Re: Custom analyzers for seq2sparse
Posted by Camilo Lopez <ca...@camilolopez.com>.
OK that did work for mahout thanks!, but now hadoop cannot load the class, even when
the jar containing it has been added to the hadoop classpath
hadoop@ubuntu:/home/camilo/mahout-distribution-0.4$ echo $HADOOP_CLASSPATH
/home/camilo/mahout-distribution-0.4/utils/target/dependency/lucene-core-3.0.2.jar:/home/camilo/mahout-distribution-0.4/utils/target/dependency/lucene-analyzers-3.0.2.jar:/home/hadoop/my_analyzer.jar
I get:
hadoop@ubuntu:/home/camilo/mahout-distribution-0.4$ bin/mahout seq2sparse -i /htmless_articles_seq -o /htmless_articles_vectors_2 -wt tfidf -a com.my.analyzers.MyAnalyzer
Running on hadoop, using HADOOP_HOME=/usr/local/hadoop
No HADOOP_CONF_DIR set, using /usr/local/hadoop/conf
11/04/21 13:39:33 WARN driver.MahoutDriver: No seq2sparse.props found on classpath, will use command-line arguments only
11/04/21 13:39:33 INFO vectorizer.SparseVectorsFromSequenceFiles: Maximum n-gram size is: 3
11/04/21 13:39:33 INFO vectorizer.SparseVectorsFromSequenceFiles: Minimum LLR value: 1.0
11/04/21 13:39:33 INFO vectorizer.SparseVectorsFromSequenceFiles: Number of reduce tasks: 1
11/04/21 13:39:33 INFO common.HadoopUtil: Deleting /htmless_articles_vectors_2
11/04/21 13:39:33 WARN mapred.JobClient: Use GenericOptionsParser for parsing the arguments. Applications should implement Tool for the same.

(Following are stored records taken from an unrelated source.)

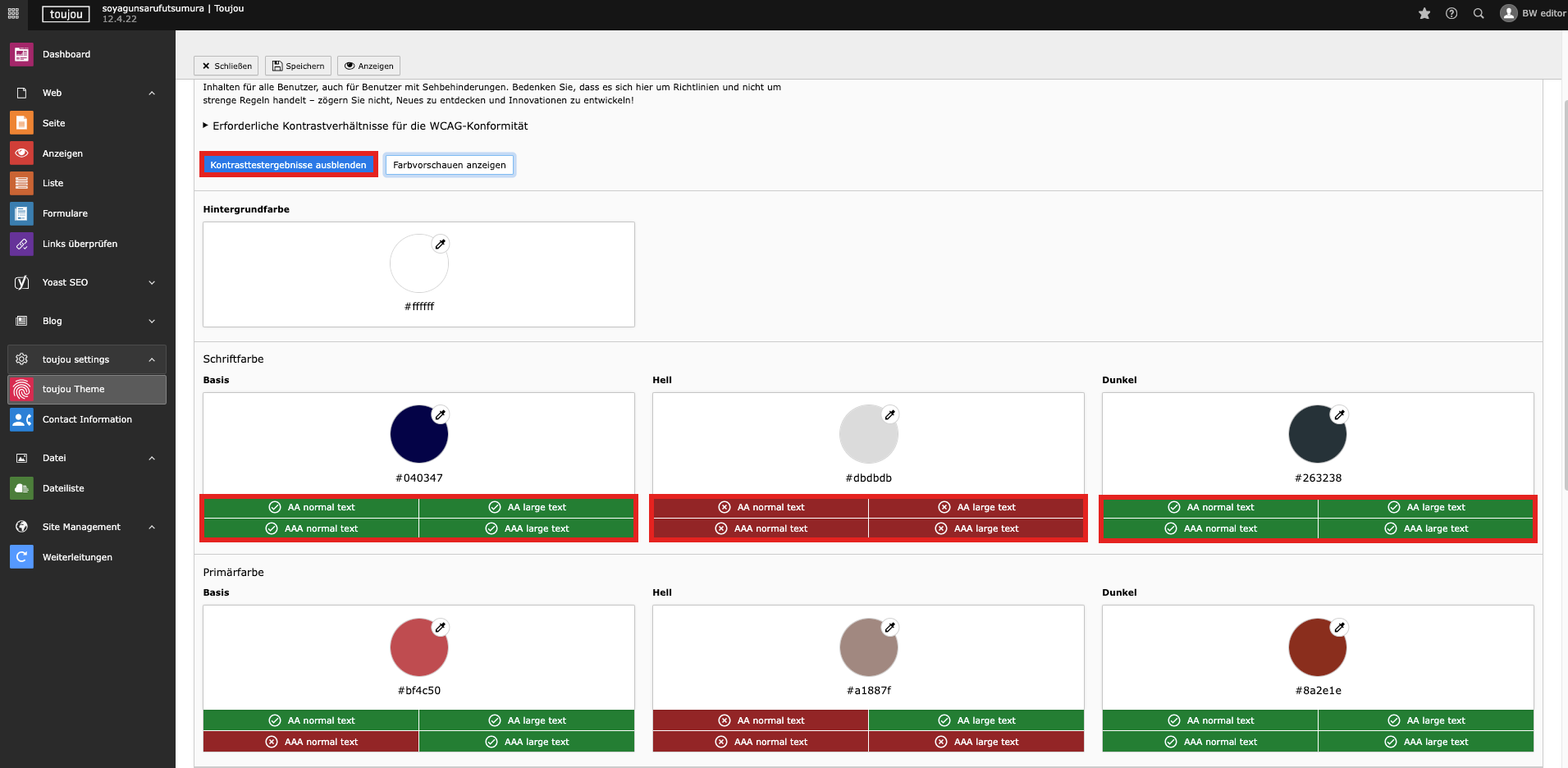The width and height of the screenshot is (1568, 768).
Task: Open the help question mark icon
Action: click(1451, 13)
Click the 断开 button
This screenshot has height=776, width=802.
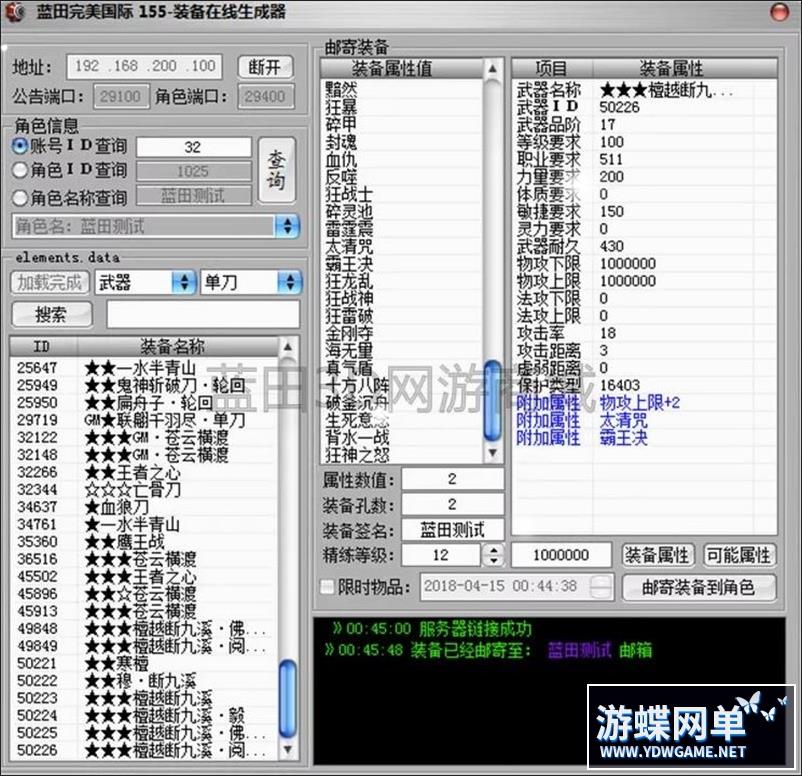pyautogui.click(x=265, y=67)
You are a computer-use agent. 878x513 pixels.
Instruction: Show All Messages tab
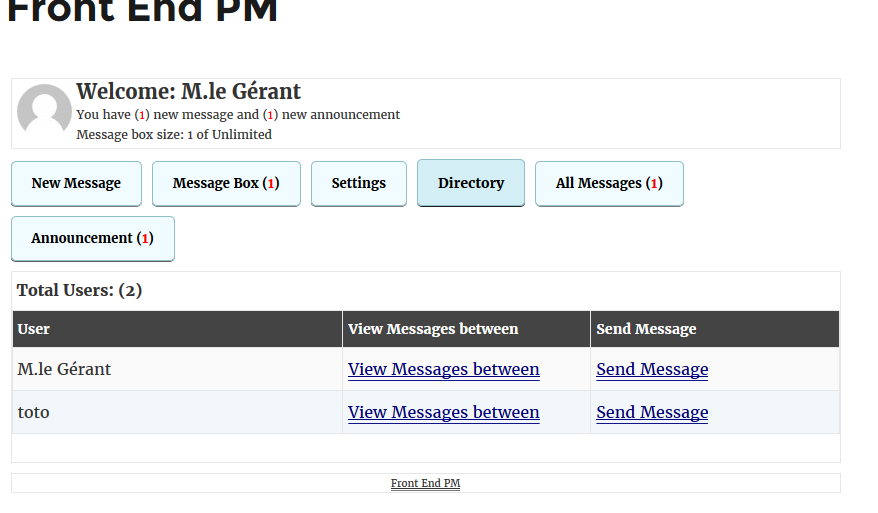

11/04/21 13:39:33 INFO input.FileInputFormat: Total input paths to process : 1
11/04/21 13:39:33 INFO mapred.JobClient: Running job: job_201104211109_0038
11/04/21 13:39:34 INFO mapred.JobClient: map 0% reduce 0%
11/04/21 13:39:43 INFO mapred.JobClient: Task Id : attempt_201104211109_0038_m_000000_0, Status : FAILED
java.lang.IllegalStateException: java.lang.ClassNotFoundException: com.my.analyzers.MyAnalyzer
at org.apache.mahout.vectorizer.document.SequenceFileTokenizerMapper.setup(SequenceFileTokenizerMapper.java:61)
at org.apache.hadoop.mapreduce.Mapper.run(Mapper.java:142)
at org.apache.hadoop.mapred.MapTask.runNewMapper(MapTask.java:621)
at org.apache.hadoop.mapred.MapTask.run(MapTask.java:305)
at org.apache.hadoop.mapred.Child.main(Child.java:170)
Caused by: java.lang.ClassNotFoundException: com.my.analyzers.MyAnalyzer
at java.net.URLClassLoader$1.run(URLClassLoader.java:202)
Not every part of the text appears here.